*** PROVIDED INFORMATION ***
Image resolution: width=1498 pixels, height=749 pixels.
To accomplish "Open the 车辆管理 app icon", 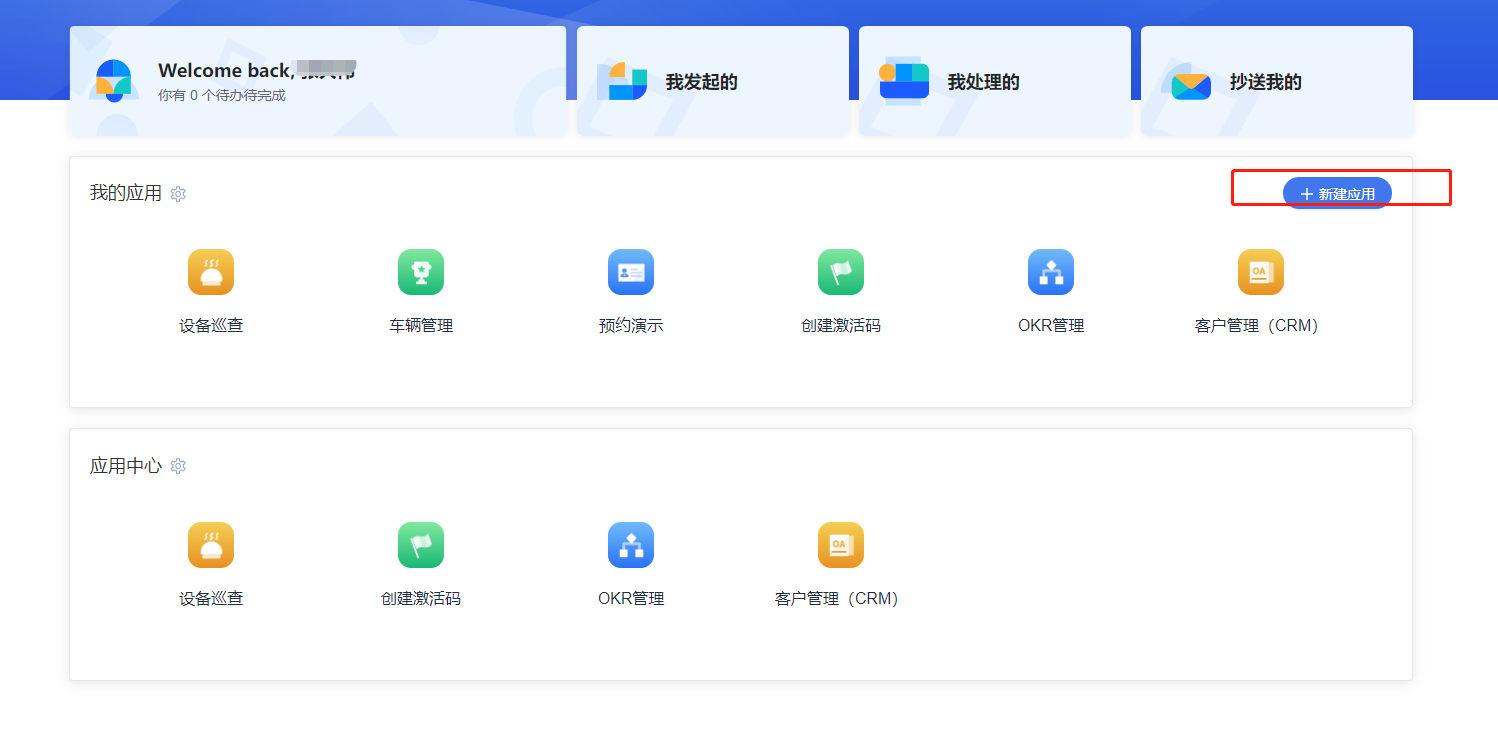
***
*** PROVIDED INFORMATION ***
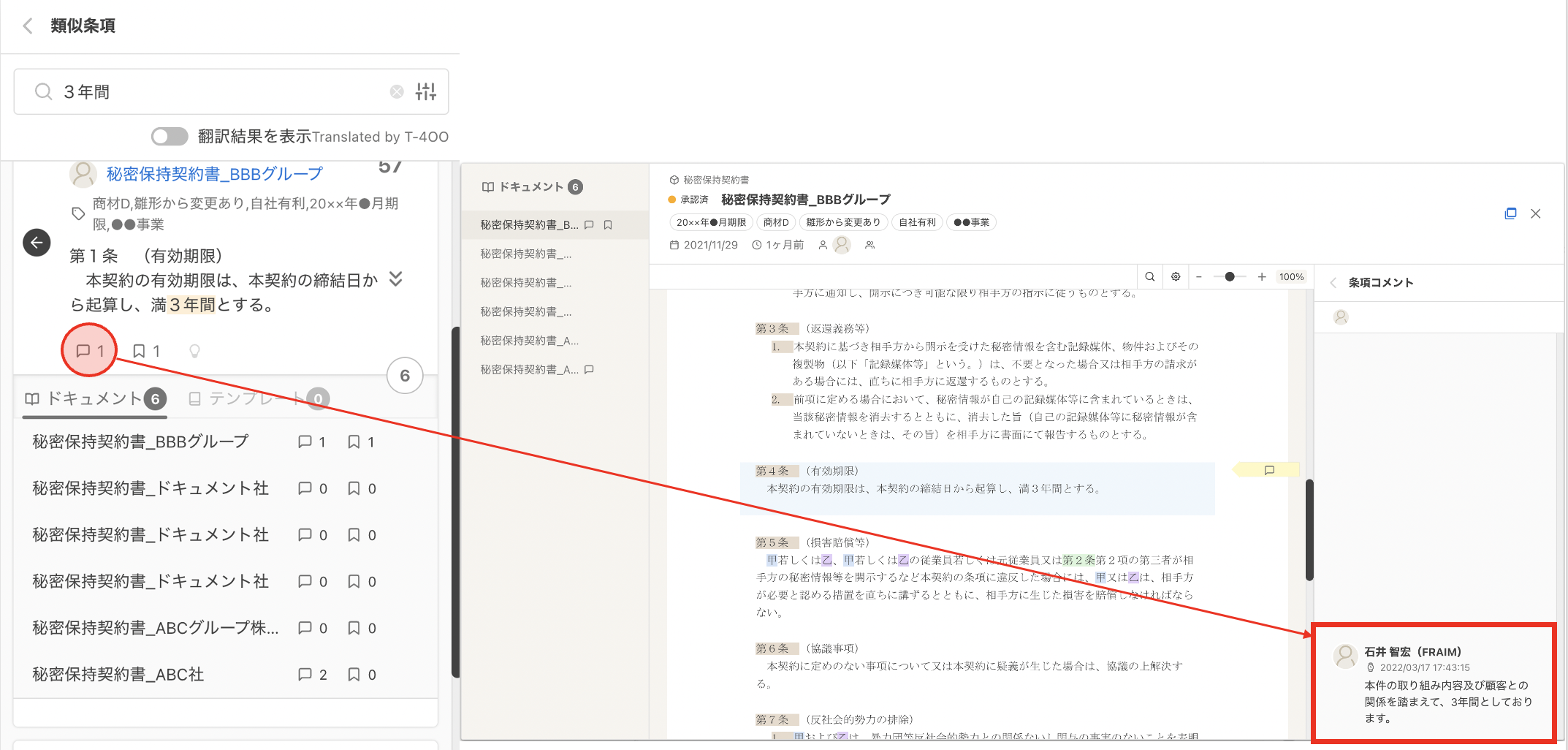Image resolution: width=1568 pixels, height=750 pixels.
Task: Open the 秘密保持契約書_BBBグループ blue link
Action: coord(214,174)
***
■ **TO DO**
Set down again, exactly, every line above from the one with "Image resolution: width=1498" down to the one with "the 车辆管理 app", both ends included. No pictures, and nothing else.

■ **YOUR RESPONSE**
Image resolution: width=1498 pixels, height=749 pixels.
To accomplish "Open the 车辆管理 app icon", 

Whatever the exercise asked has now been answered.